Anne Marie Knott from Wash U biz school raises briefly a profound question: how to maintain a major R and D budget when returns are graded quarterly and markets fluctuate by the second. Which always makes me realize how much better, in fact, is our corporate decision-making than it really should be. Out there is one alternative universe in which is really is the current stock price and the next quarterly report that shape every decision.
I’ve written elsewhere that, as it happens, the principal-agent problem (both here and also in the political realm) ends up helping to mitigate short-termism, since executives (like pols) want careers, and careers require reputations for long-term effectiveness. There are other reasons too, the most legitimate of which lie in the minds of long-term investors (of whom there are still a few).
The point Anne Marie Knott makes tellingly here is that what she terms the research quotient (RQ, a way of measuring research commitment/effectiveness) offers a different slant on capitalization. My somewhat broader point would be that the market needs to find ways to place a more reliable value on both such balance sheet commitments and the willingness of the executive team to take short-term hits for long-term value.

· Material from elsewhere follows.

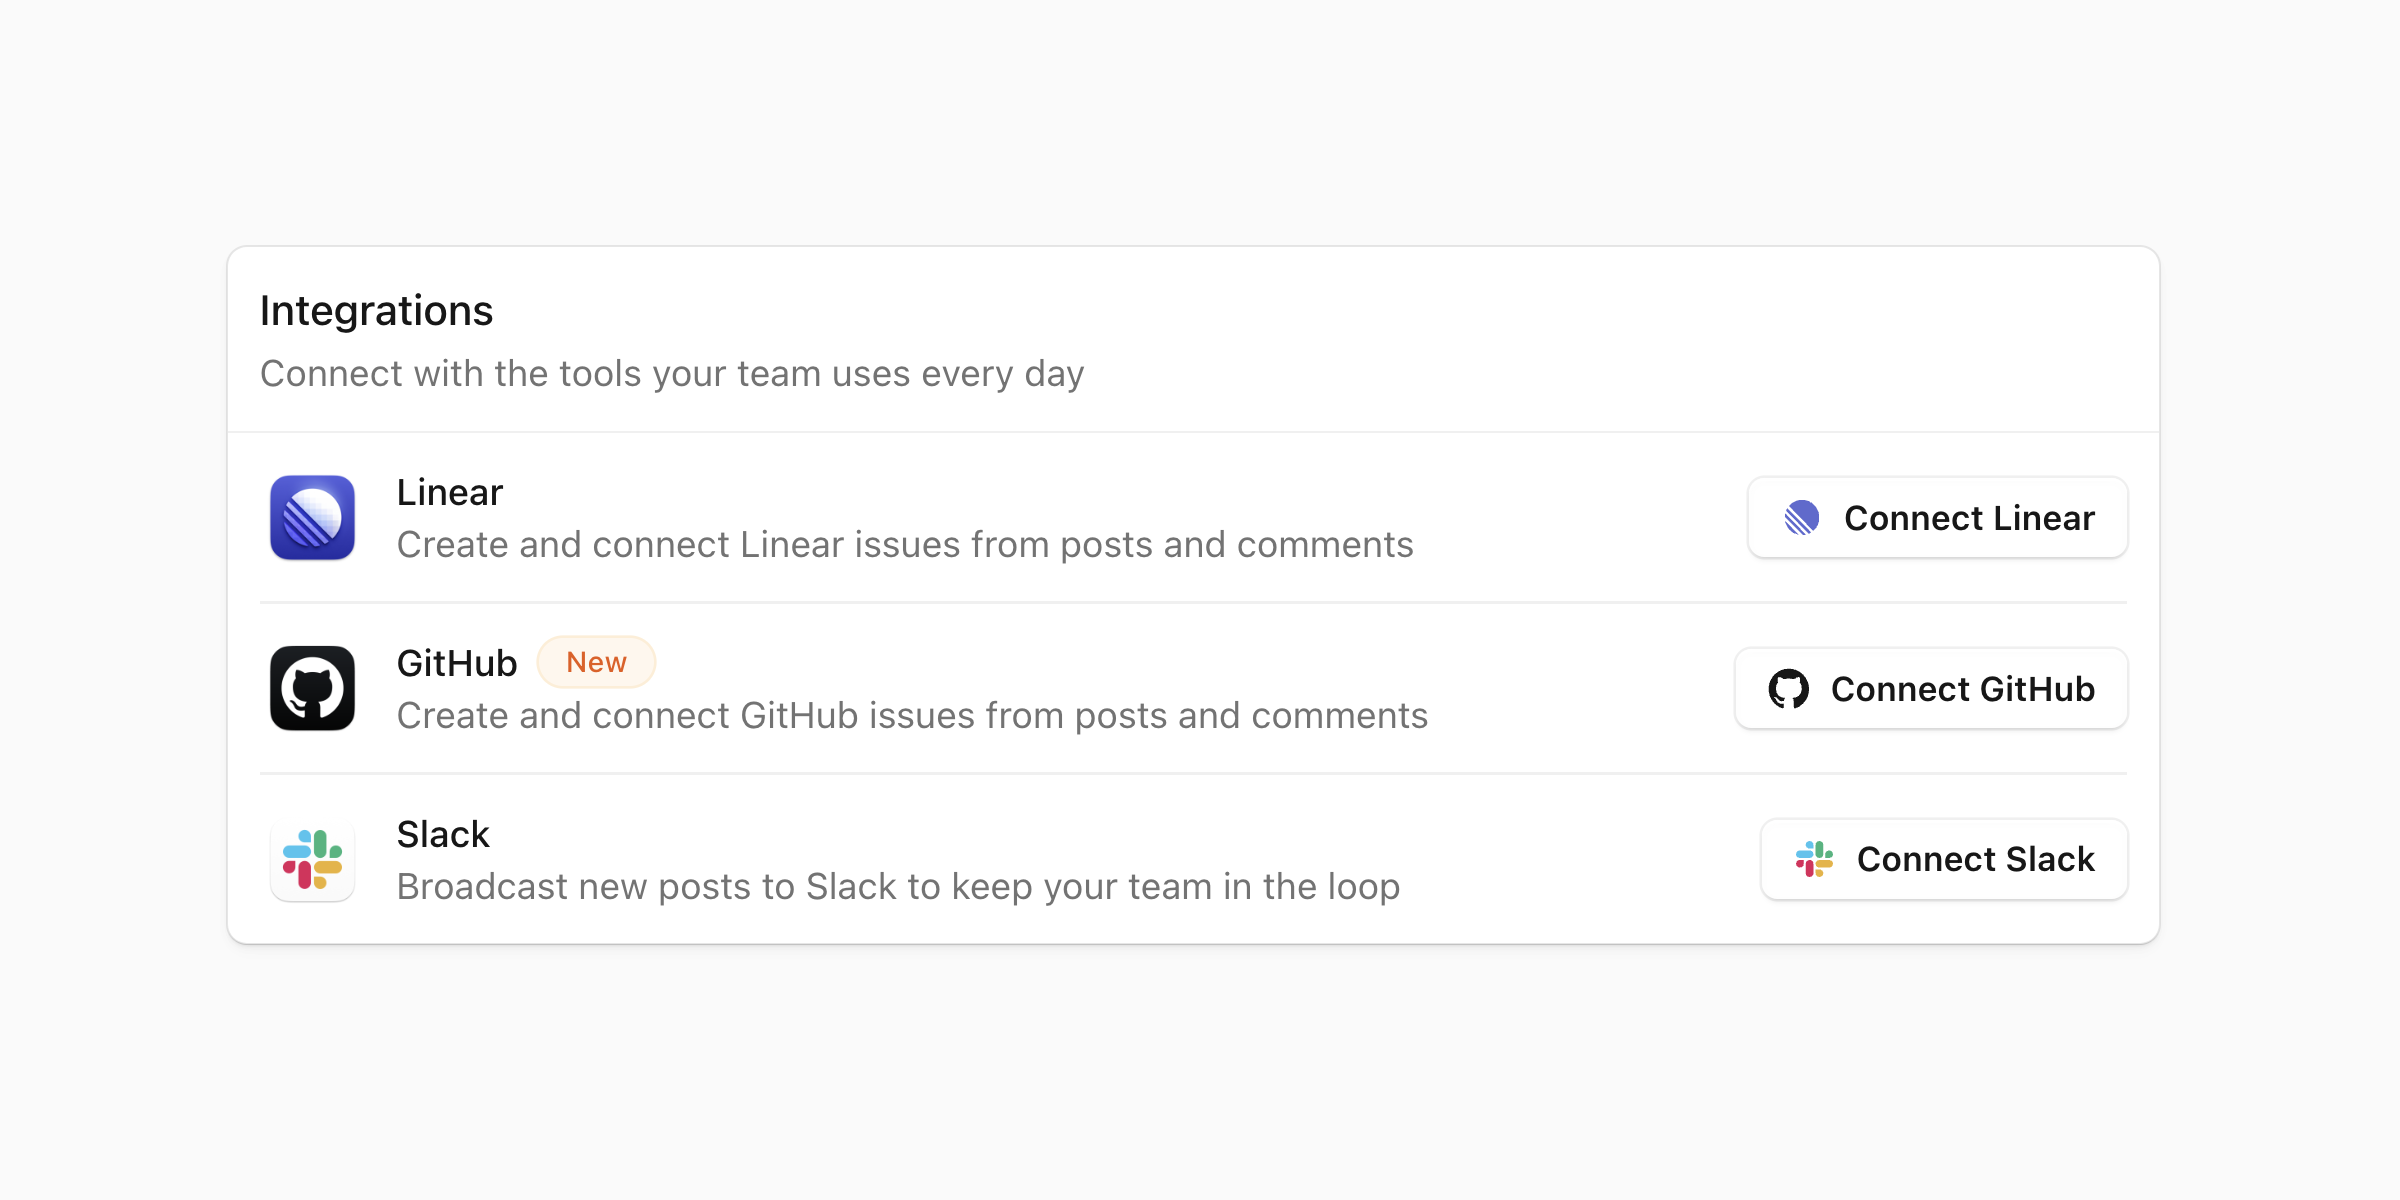Viewport: 2400px width, 1200px height.
Task: Click the divider between GitHub and Slack rows
Action: pos(1192,774)
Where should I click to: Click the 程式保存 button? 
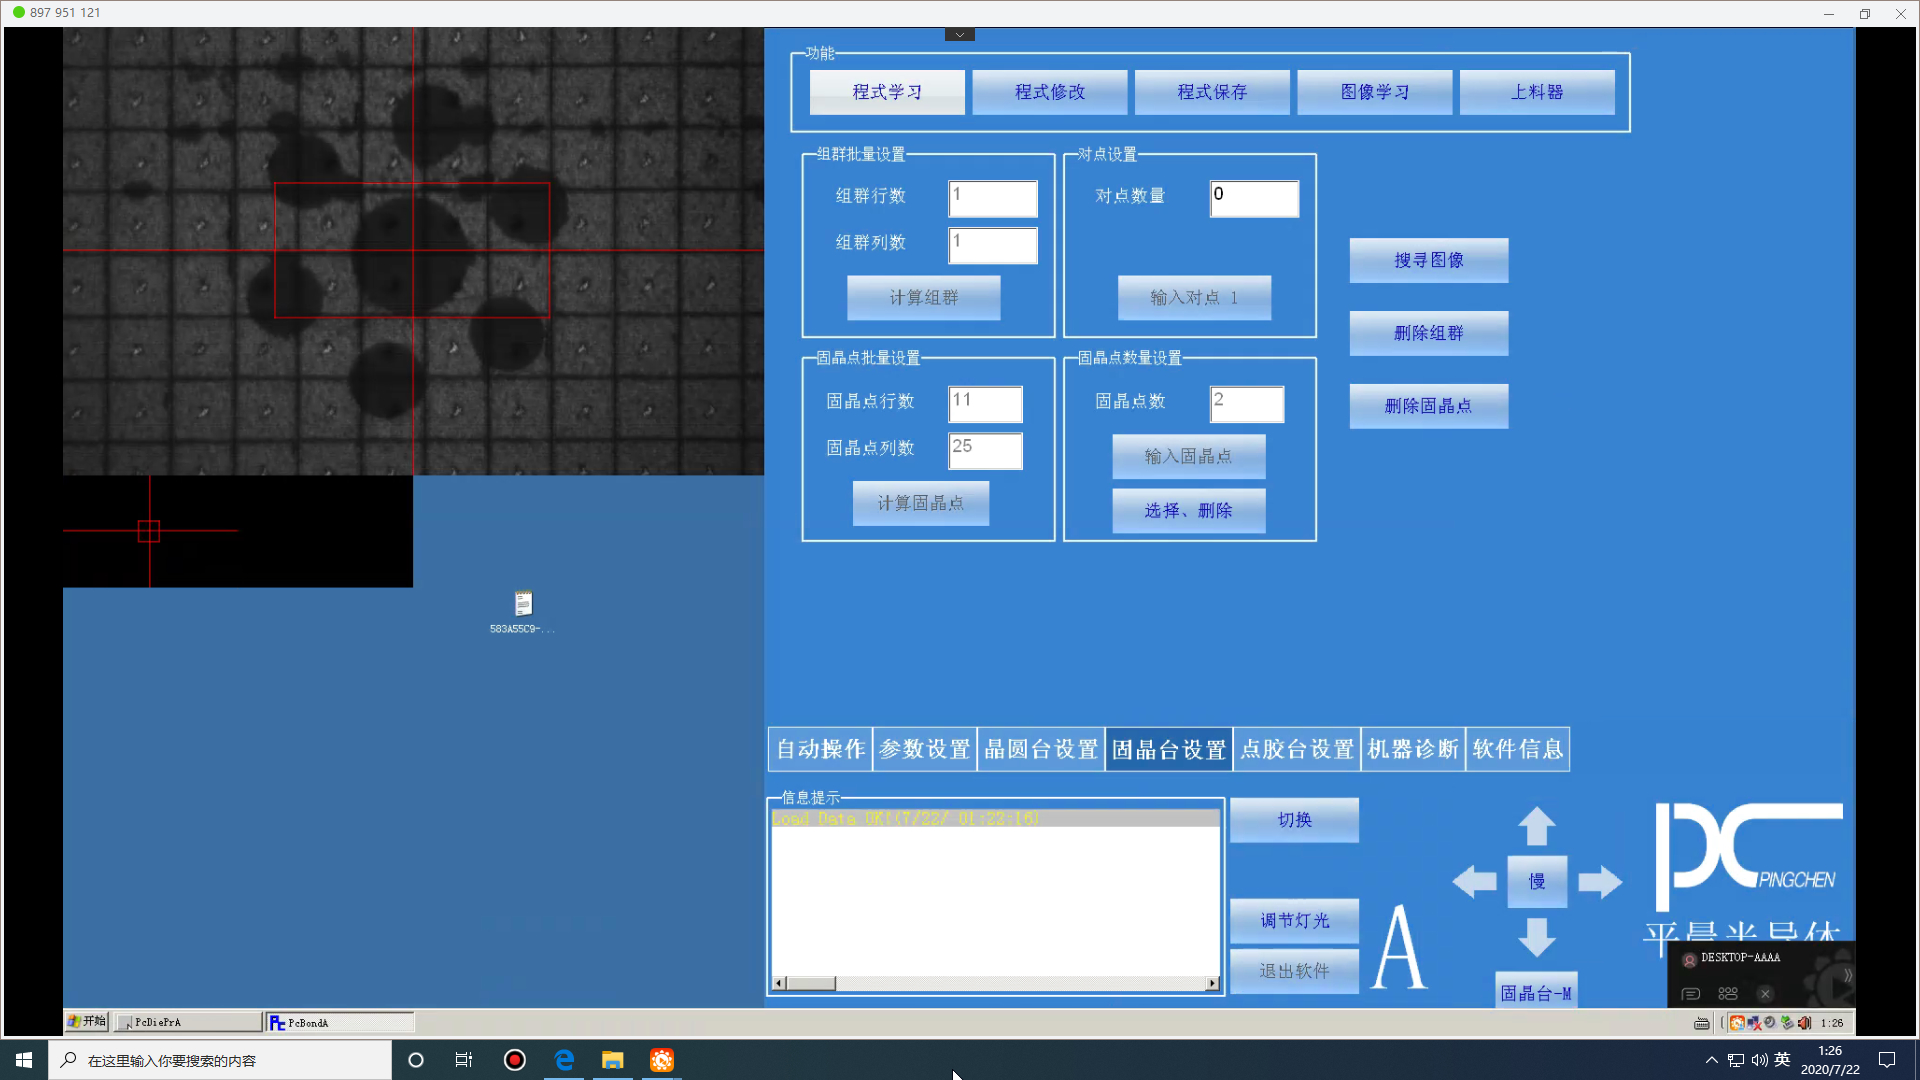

That might involve polygraphs in the C Suite. It certainly (sigh, don’t we know) involves coming up with salary and bonus structures that deliver what is needed rather than what gluttonous execs feel is their desert for a good day’s work. This may seem like rocket science, but as Elon Musk is demonstrating, rocket science isn’t necessarily, well, rocket science. And the growing shareholder revolt on executive remuneration, reaching most recently to Barclays and now very much a mainstream effort, can’t fail to help.
At the core, it’s all about the long term. And the fact that as change comes faster innovation becomes both more necessary and more risky is driving a very different kind of corporate culture from that to which big companies used to aspire.